▸ **TASK INSTRUCTIONS**: Take the entries that follow and return exactly the lines from the one holding "You are a GUI" through the one holding "Viewport: 1568px width, 729px height.", both included. Nothing else is needed.

▸ **DATA TO EXAMINE**:
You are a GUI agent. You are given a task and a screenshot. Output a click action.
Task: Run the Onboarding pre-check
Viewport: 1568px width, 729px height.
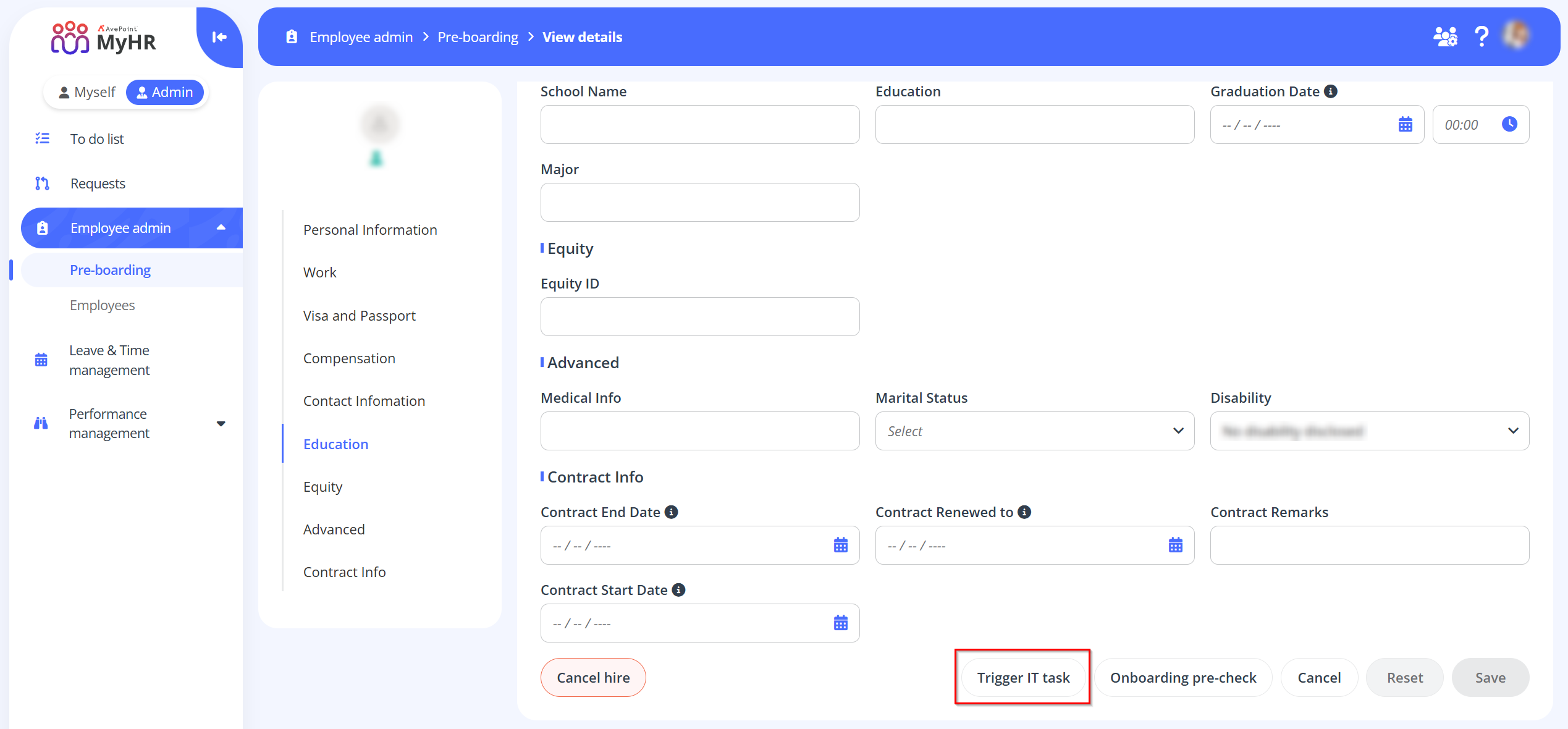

* * *

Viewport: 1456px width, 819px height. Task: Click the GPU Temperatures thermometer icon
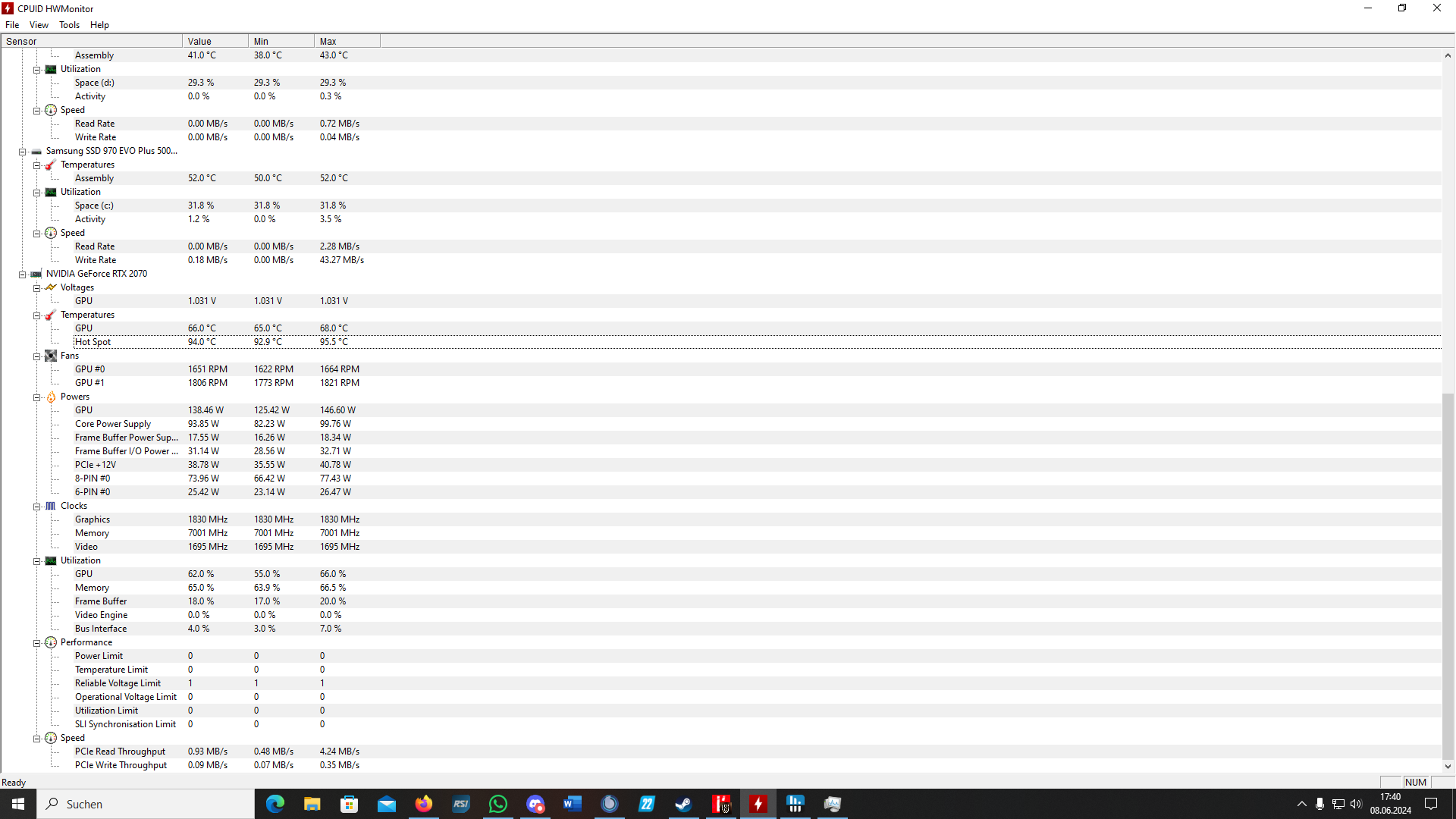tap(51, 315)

▸ **RESPONSE BOX**:
You are a GUI agent. You are given a task and a screenshot. Output a click action.
Task: Run the Onboarding pre-check
Viewport: 1568px width, 729px height.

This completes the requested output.